Sunday, August 09, 2015

Core STEM Topic: Cardio


The audience for Websites does not have to be "the public" 
i.e. a tool used inhouse to do an existing job is more our focus.  
My background is in medical research, heart stuff in particular.  
Why not start with the heart as a STEM topic?   
--  me on edu-sig@python.org
In learning to program a website, we might focus on anatomy more generally, but how about we start with this amazing pumping device and the service it provides:  sharing oxygen gas as well as metabolized food, to hungry cells throughout the body.

The beating heart is a very physics-oriented topic, ala First Person Physics (FPP), in that it's bio-electrical and has specific throughput to maintain, at a set pressure.   The alimentary canal aka digestive tract would be a next system to explore, with musculature and skeletal framework providing the means for motion, including within an environment.

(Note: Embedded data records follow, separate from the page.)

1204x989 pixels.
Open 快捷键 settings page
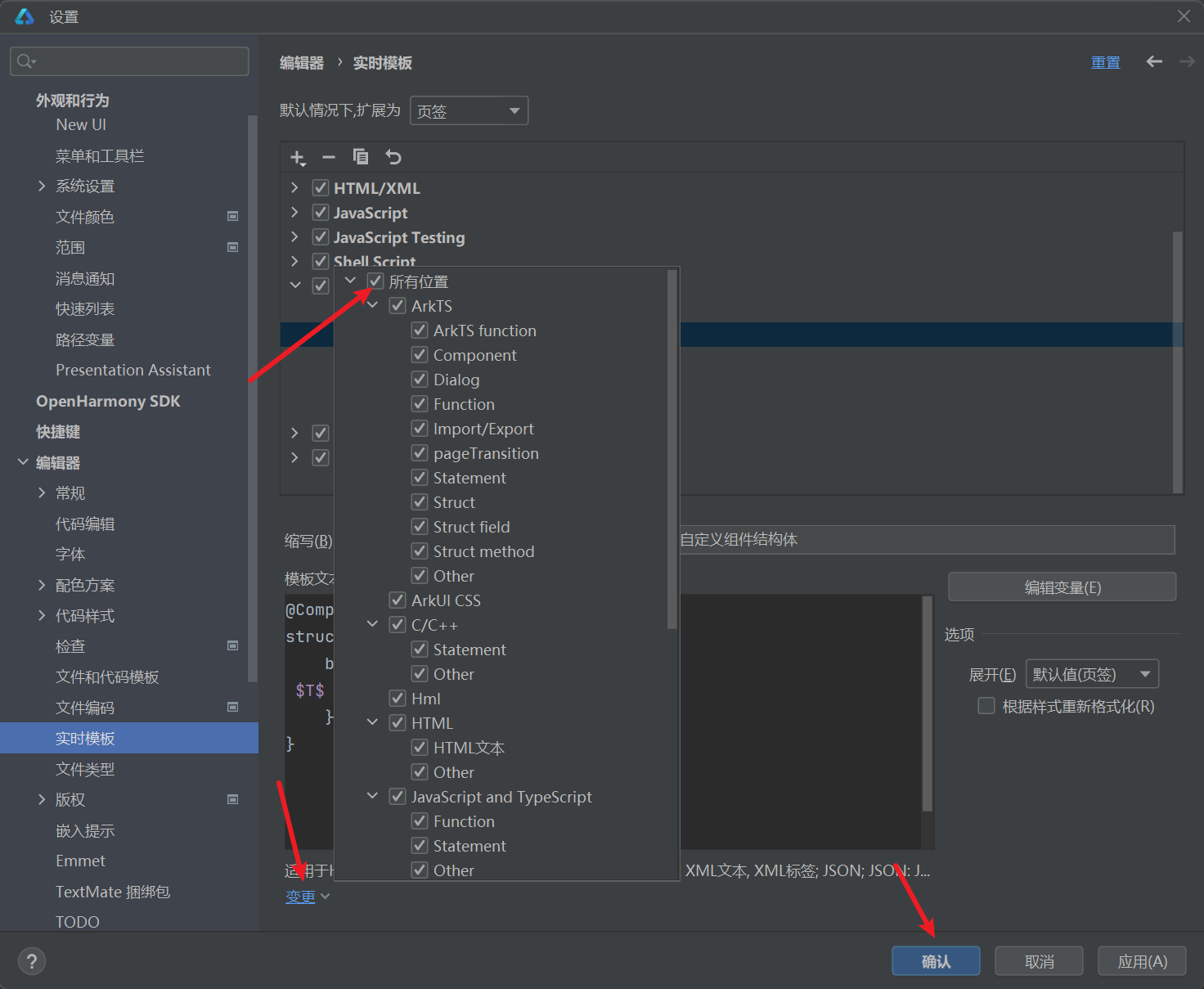tap(58, 432)
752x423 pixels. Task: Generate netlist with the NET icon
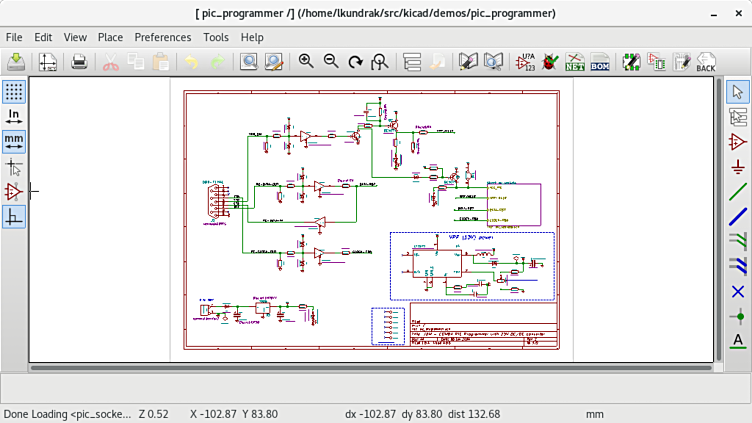(574, 62)
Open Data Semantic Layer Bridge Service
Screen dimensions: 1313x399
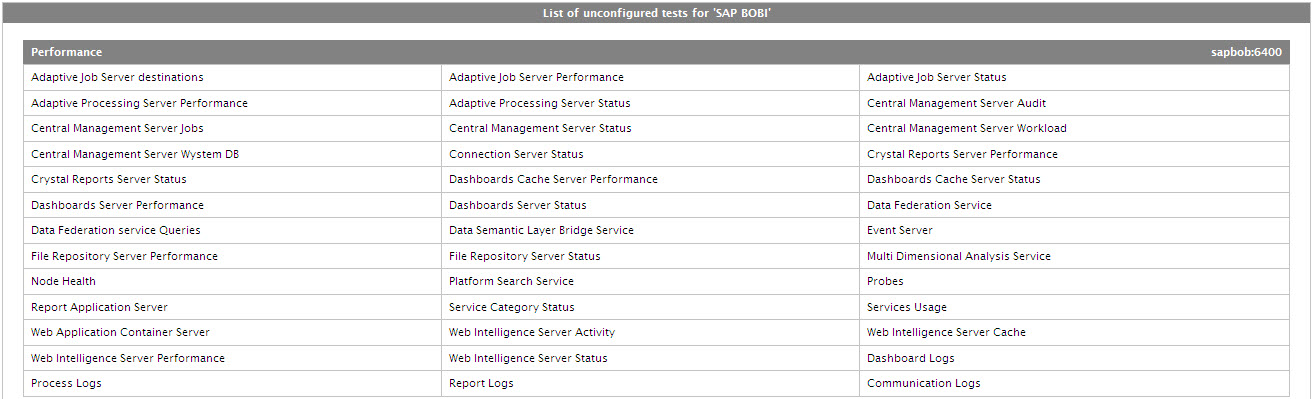tap(541, 230)
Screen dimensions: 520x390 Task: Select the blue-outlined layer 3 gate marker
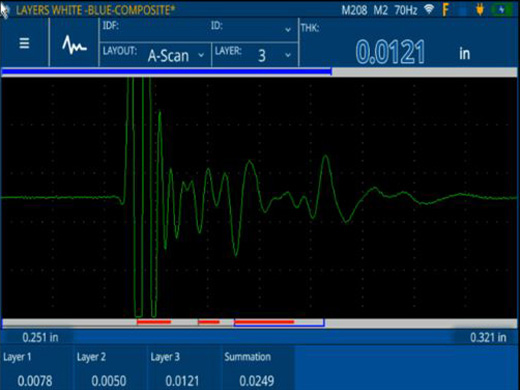(279, 322)
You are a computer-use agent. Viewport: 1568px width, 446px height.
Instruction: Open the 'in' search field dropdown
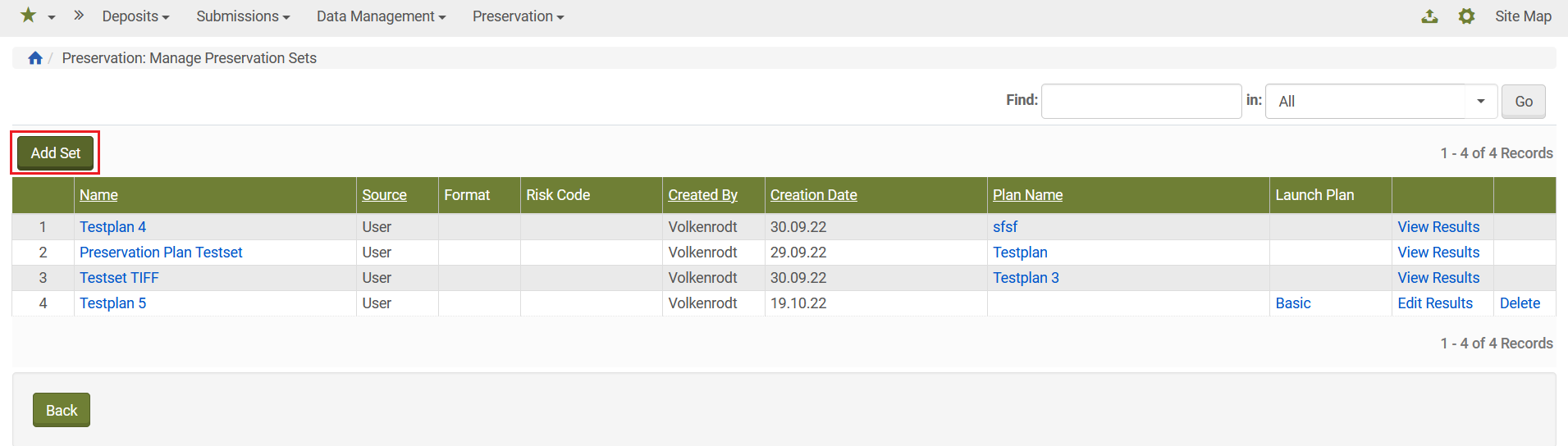[1381, 102]
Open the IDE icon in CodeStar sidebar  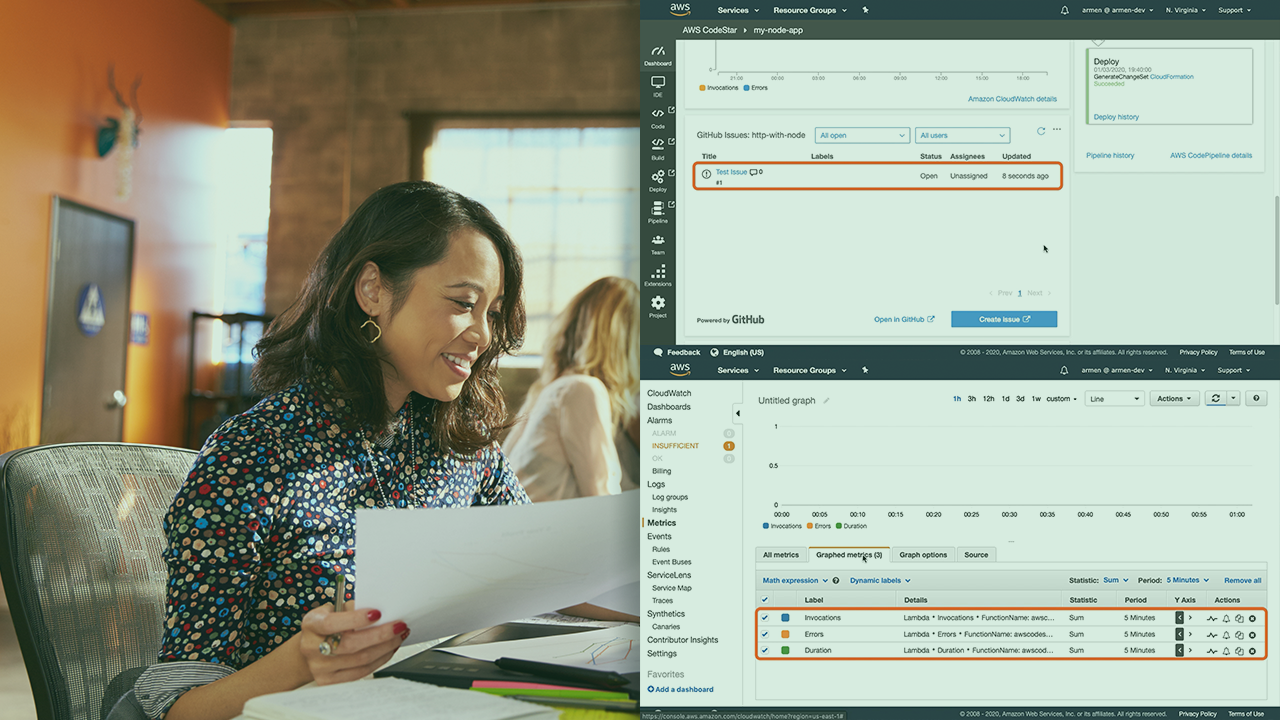point(657,85)
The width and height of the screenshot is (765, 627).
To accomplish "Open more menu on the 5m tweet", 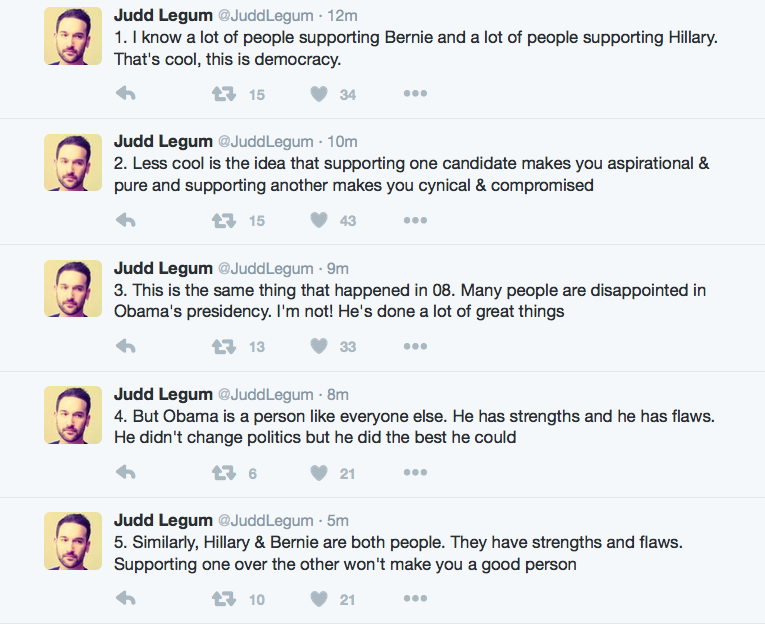I will [x=415, y=598].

Elastic Interval Geometry (EIG), somewhat obscure but well-developed in software by Gerald de Jong and some others, provides a bridge topic twixt ordinary vector mathematics, developed in our  { Python ↣ Java ↣ Clojure } spiral, and muscle-bound creatures with traction, on a planetary surface.  Gerald invented Fluidiom to model a kind of genetic algorithm whereby those elastic geometries with the most ability to "get somewhere" rose to the top.

EIG simply applies tension and compression values to Edges, where any Edge is defined by two Vectors.  The vector tips or Points do not really exist in a sense, in that all the math happens in the connecting intervals, the "I" in "EIG".

Stretched to longer than equanimity, the Edges pull, work to contract, whereas those compressed beyond equanimity press to elongate.  The vector sum of all these tendencies takes us to a next iteration in some smooth animation.

Going from all "resting" Edges (no forces) to a regime of pushing and pulling, ala the Tensegrity or "floating compression" concept by which EIG is inspired, takes us from a Platonic Realm into something more energetic and unsettled, capable of far-from-equilibrium dynamism.

But those Fluidiom creatures are still purely mathematical and don't need a beating heart to "get somewhere", which brings us to the cardiovascular system as a place to anchor fluid dynamics in a different sense.

In FPP, we're keen to generalize around the concepts of Energy and Energy per Time i.e. Power.  Metabolites, impounding solar energy in the form of hydrocarbons e.g. sugars, power the ATP cycle whereby the "bio-batteries" continuously charge and discharge.